Exactly transcribe the span of lines from the one containing "The width and height of the screenshot is (1141, 1064)." through the final line of the entries, inclusive, and nothing outside it. Exclude the pictures.

Extracted records

BEGIN

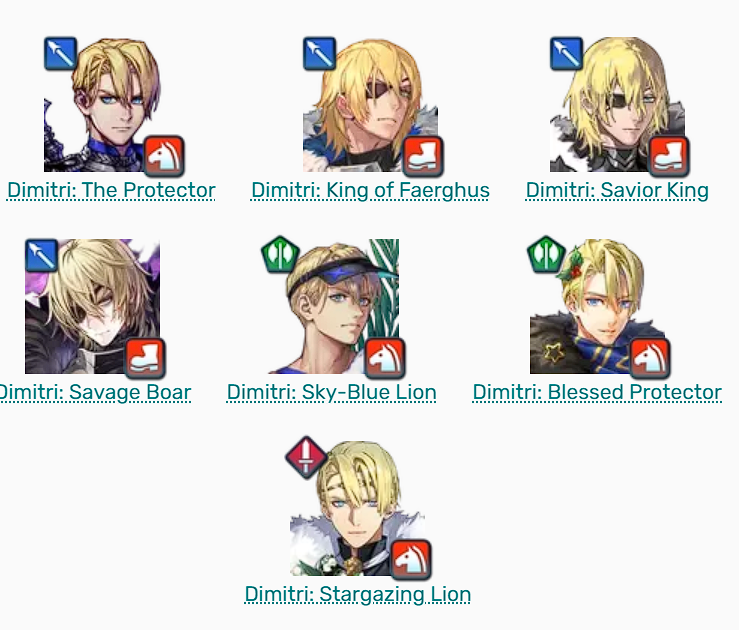The width and height of the screenshot is (739, 630).
Task: Open the Dimitri: The Protector link
Action: [111, 190]
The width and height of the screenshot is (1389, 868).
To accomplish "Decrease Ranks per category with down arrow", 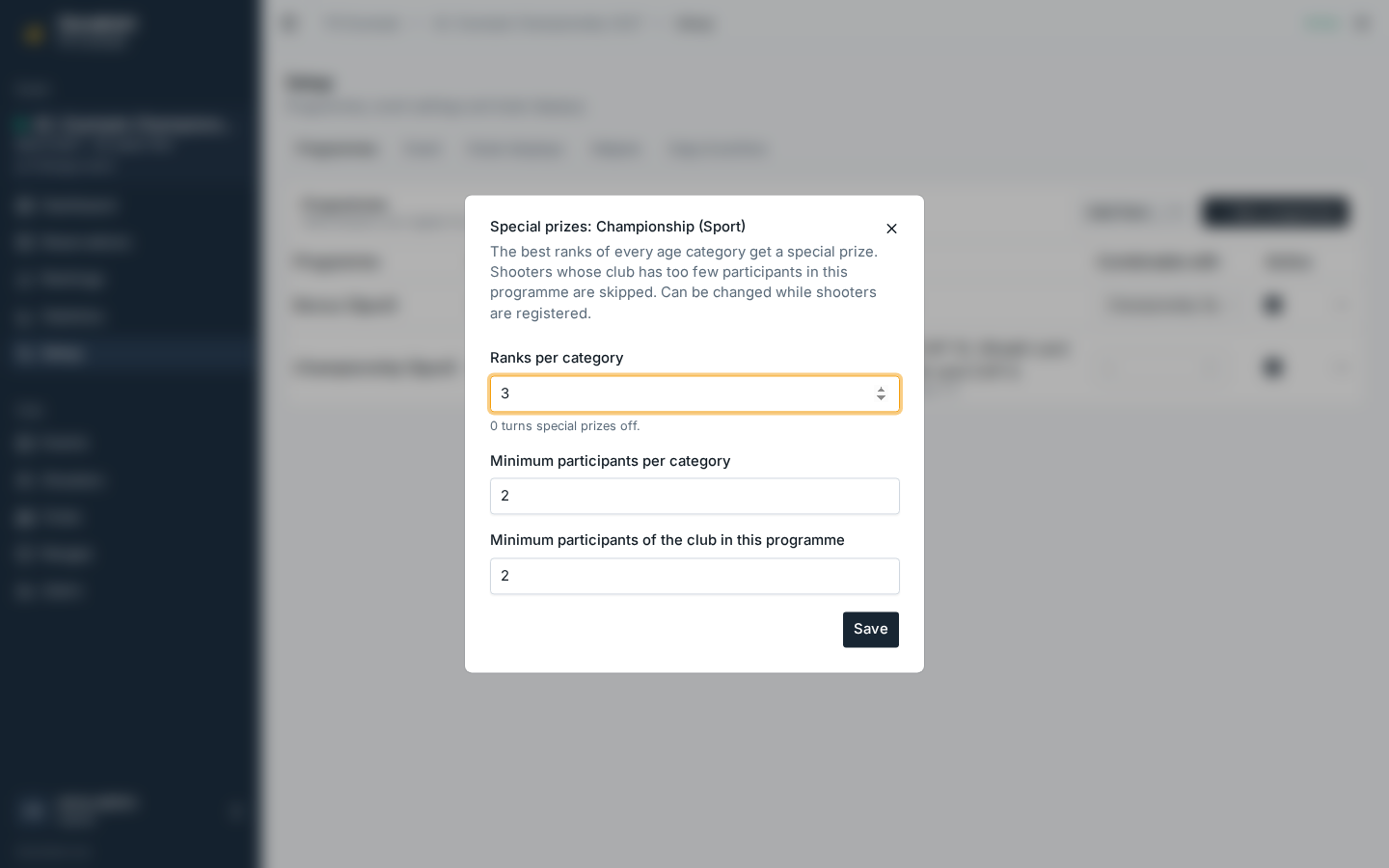I will [881, 398].
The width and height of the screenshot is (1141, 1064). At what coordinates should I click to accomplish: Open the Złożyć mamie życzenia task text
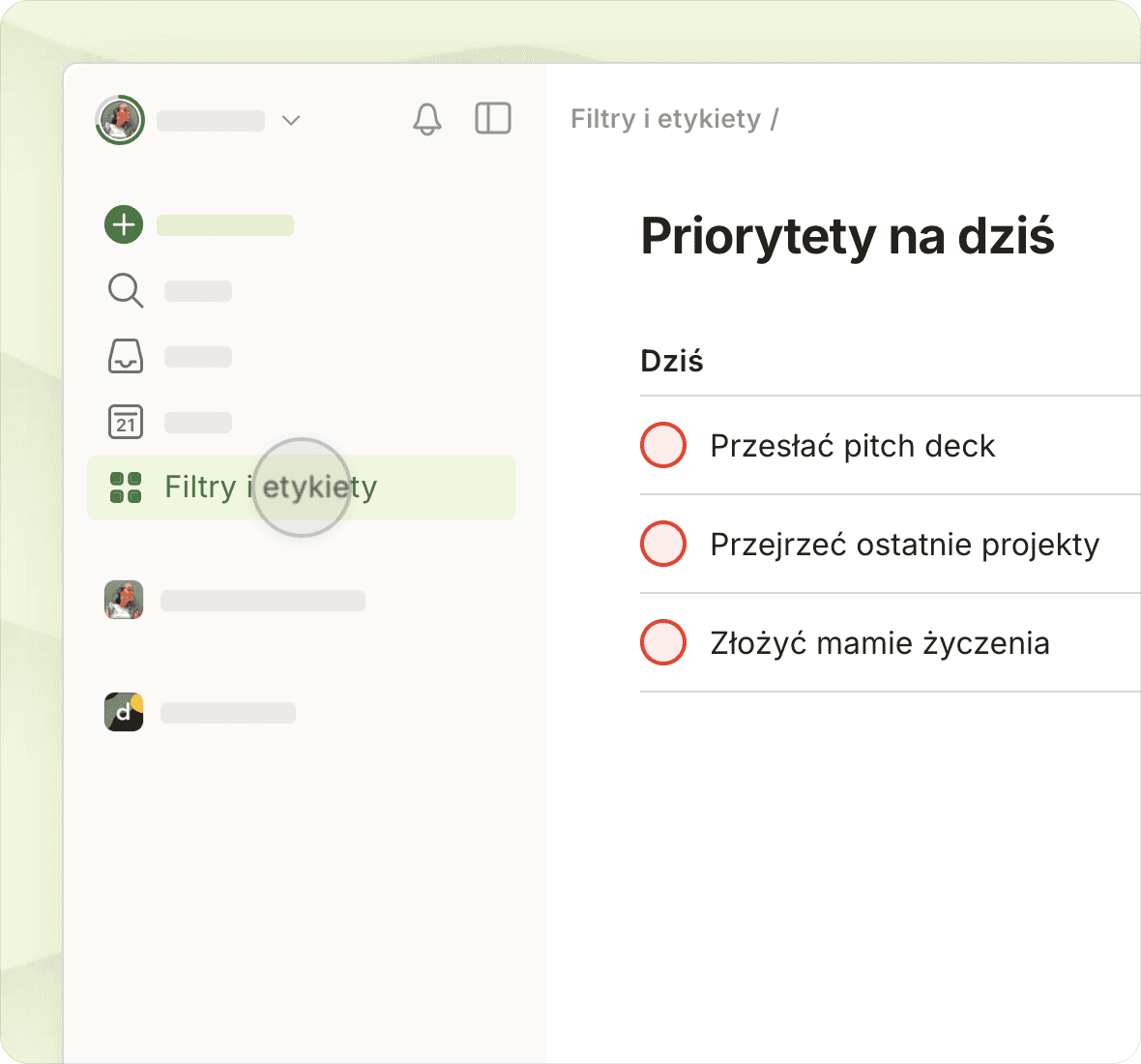879,643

END

TASK RESULT:
The width and height of the screenshot is (1141, 1064). At what coordinates should I click to accomplish: Open the Złożyć mamie życzenia task text
879,643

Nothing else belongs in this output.